<greenbagels>
its a good sign when your code cant even finish benchmarks in the target time
<greenbagels>
really promising sign for the production dataset that is 100x larger
<companion_cube>
:D
<greenbagels>
but its ok, my goal with this project is to learn to profile and optimize code!
<greenbagels>
...even though the second highest overhead symbol in my code is pow() from libm...
<companion_cube>
that all in OCaml?
<greenbagels>
my program?
<companion_cube>
yeah
<greenbagels>
yeah, all in ocaml, just using the standard library
<greenbagels>
my intuition was that the slowest parts of the program would be like, memory allocation/copying
<greenbagels>
since i have huge lists of lists (a list of 2801 lists; im profiling as a function of inner list length, which for production code will be ~250k floats long)
<greenbagels>
i know i should *probably* use arrays for iterating, but i wanted to see how lists would perform
<greenbagels>
(since i dont need random access)
<companion_cube>
if you want to store 250k floats I strongly recommend bigarrays
<greenbagels>
companion_cube: if my use case is stride-1 iteration, is there a compelling reason other than space efficiency?
<discocaml>
<darrenldl> memory and cache locality
<discocaml>
<darrenldl> actually i dont know what stride-1 means, nvm
<greenbagels>
like always iterated front to back, not jumping around
<greenbagels>
intuitively i would think if my lists are going to mostly be built-up at (roughly) one time, and then just mapped and piped around, i would still more or less have decent locality of reference
<greenbagels>
maybe i should check my cache misses
<companion_cube>
a list of floats will be: 3 words per item for the list
<companion_cube>
+ 1 word per item for the (boxed) float
<companion_cube>
or is it 2 words? it's 2 words I think
<companion_cube>
with a bigarray, it's 1 word per float, that's it
<greenbagels>
oh so the cache will be heavily underutilized
<discocaml>
<darrenldl> then yeah, you'd benefit from spatial locality (greatly)
<companion_cube>
even just use 2MB instead of 10MB
<greenbagels>
for benchmarking im just using 512 floats instead of 250k
<greenbagels>
23% cache misses, yeowch
<companion_cube>
are you using valgrind to measure that?
<greenbagels>
perf
<greenbagels>
perf stat
<companion_cube>
oh nice
<greenbagels>
ill try bigarrays
<greenbagels>
pattern matching with cons is just so comfy ;_;
<companion_cube>
embrace the loops!
<greenbagels>
noooo
rgrinberg has joined #ocaml
<greenbagels>
companion_cube: haha wow you lose all the nice iterators!
<greenbagels>
guess i will have to embrace the loops
<companion_cube>
oh I mean you can write a fold or iter on bigarrays!
<greenbagels>
why isnt it just in the library at that point :p
<companion_cube>
big numerical computations isn't really something people have used OCaml for, really
<companion_cube>
it's not the focus of the stdlib _at all_
waleee has quit [Ping timeout: 264 seconds]
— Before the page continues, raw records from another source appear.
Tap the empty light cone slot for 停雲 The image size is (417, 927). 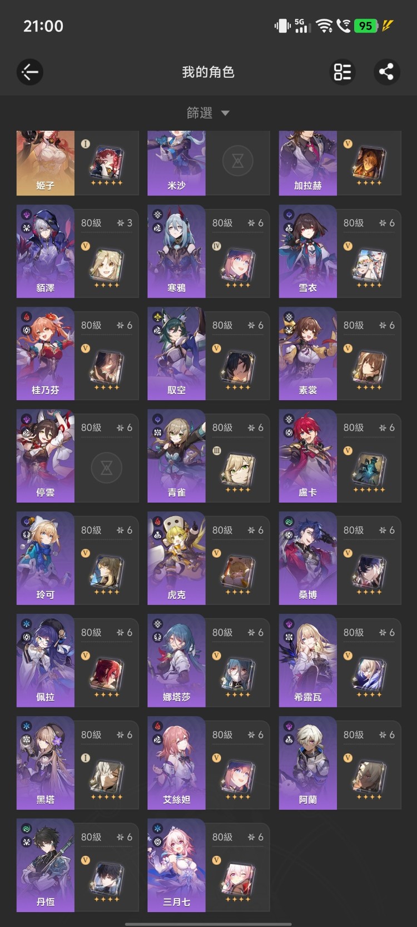pos(107,467)
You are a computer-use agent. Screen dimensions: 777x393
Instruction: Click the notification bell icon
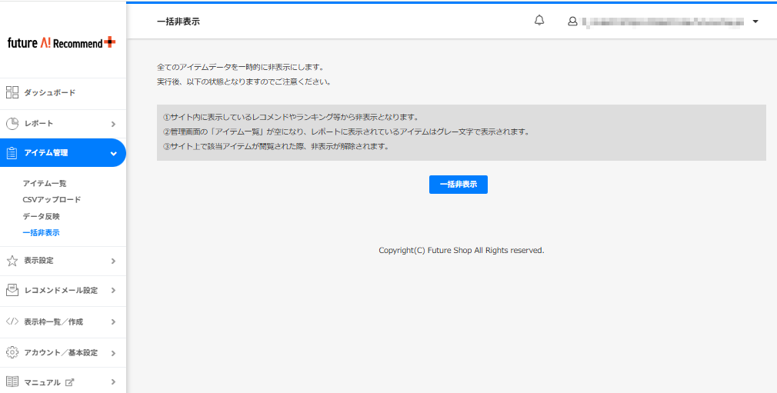point(539,21)
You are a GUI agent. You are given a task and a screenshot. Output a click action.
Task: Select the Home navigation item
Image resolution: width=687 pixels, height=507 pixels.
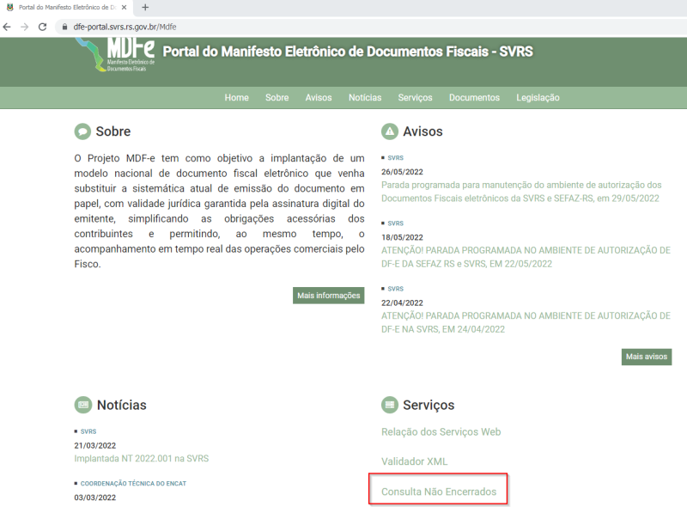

cocomo has quit [Remote host closed the connection]
trev has joined #ocaml
bartholin has joined #ocaml
szkl has quit [Quit: Connection closed for inactivity]
andrzejku has joined #ocaml
pi3ce has joined #ocaml
azimut has joined #ocaml
<greenbagels>
companion_cube: just seems strange to me for the stdlib to have bigarrays but not those then, but maybe there was good reason not to include it
<greenbagels>
i know ocaml tends to stay on the leaner side for standard library size
andrzejku has quit [Quit: My MacBook has gone to sleep. ZZZzzz…]
andrzejku has joined #ocaml
andrzejku has quit [Client Quit]
andrzejku has joined #ocaml
andrzejku has quit [Client Quit]
andrzejku has joined #ocaml
andrzejku has quit [Client Quit]
Tuplanolla has joined #ocaml
szkl has joined #ocaml
andrzejku has joined #ocaml
rgrinberg has quit [Quit: My Mac has gone to sleep. ZZZzzz…]
rgrinberg has joined #ocaml
andrzejku has quit [Quit: My MacBook has gone to sleep. ZZZzzz…]
<discocaml>
<commutativeconjecture> companion_cube: "Not trying to rain on your parade but doesn't coc mean you need both compile time evaluation, and some notion of erasure?" -> yes, exactly what i'm implementing
<discocaml>
<commutativeconjecture> (or more like, "typing time" evaluation, more than compile-time, as it can even be fully interpreted. but ye, pre-runtime / static-time / whatever this should be called)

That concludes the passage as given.